Un groupe de travail constitué d’éleveurs - ayant déjà expérimenté le sylvopastoralisme ces dernières années - a été créé afin d’adapter et d’améliorer le modèle initialement proposé grâce à leurs connaissances empiriques. Les discussions portent notamment sur le choix d’essences natives et multi-usages, générant des bénéfices non seulement pour le bétail mais aussi pour le fermier et sa famille, la biodiversité en général et la restauration des paysages.
Grâce au cofinancement du Global Green Growth Institute (GGGI), Impulso Verde a développé un kit de formation à l’élevage durable dans la région des hautes Andes, à destination des éleveurs locaux. Entièrement en accès libre, il sera accompagné de cinq modules de formation théorique et pratique incluant des visites d’exploitations laitières « modèles » établies dans les municipalités de la région.
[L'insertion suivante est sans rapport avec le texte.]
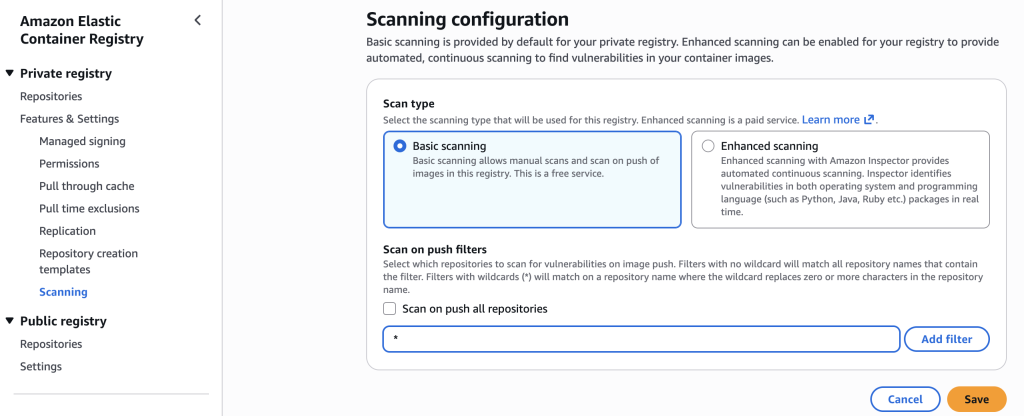This screenshot has height=416, width=1024.
Task: Select the Enhanced scanning radio button
Action: coord(708,146)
L’essor d’alternatives économiques
En plus de promouvoir des pratiques agricoles soutenables, le projet vise à accompagner les communautés vers le développement d’activités économiques complémentaires dans le but de freiner leur dépendance au secteur laitier.
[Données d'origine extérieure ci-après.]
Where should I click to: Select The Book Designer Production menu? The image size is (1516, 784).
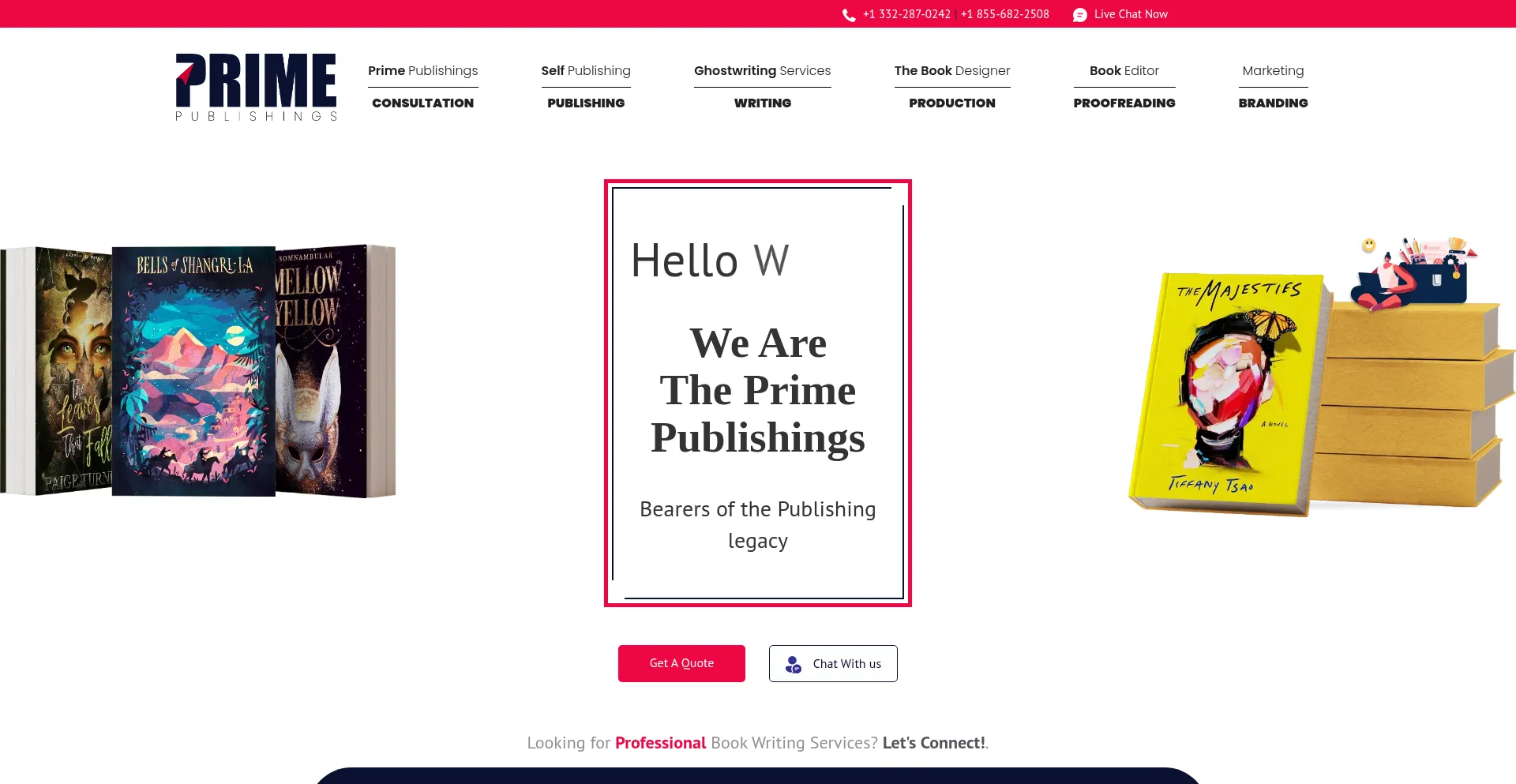point(951,86)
L’apiculture communautaire
Avec l’appui financier de Reforest’Action, Impulso Verde développe depuis 2019 une activité apicole dans la région andine de Nariño. Les activités agricoles conventionnelles, responsables de la perte de la biodiversité floristique, ont mis en danger les populations d’abeilles de la zone. Dans l’objectif de préserver ces pollinisateurs indispensables à la survie des Páramos, un réseau de 32 ruchers a vu le jour. Plus de 290 kg de miel ont été récoltés en 2022.
Différentes actions sont menées pour accompagner les agriculteurs novices, dont la dispensation d’un module d’apprentissage de 340 heures en apiculture, la livraison de ruches et du matériel nécessaire tel que des combinaisons et des enfumoirs, la plantation d’espèces mellifères et, enfin, une aide à la production, au marketing et la vente des produits dérivés. Les associations de producteurs génèrent ainsi un revenu supplémentaire grâce à la commercialisation locale de miel, de pollen et d'autres produits apicoles.
Le traitement des plantes médicinales
La culture Pasto se caractérise par une médecine traditionnelle qui s’appuie sur les propriétés naturelles des plantes. Motivés à l’idée de renouer avec ces coutumes ancestrales, les membres des associations concernées sont formés à la macération du Calendula, reconnu pour ses vertus anti-douleurs, et de la Camomille, utilisée pour ses propriétés cicatrisantes. Ce procédé permet de produire des huiles utiles à la fabrication de cosmétiques artisanaux : savons, shampoings, pommades et autres lotions. Ces produits sont ensuite commercialisés sur les marchés locaux par les populations elles-mêmes.
À travers les différents volets du projet, le développement socio-économique pérenne des producteurs locaux est assuré sous le prisme de l'autonomisation, tant sur le plan technique, qu’administratif ou financier.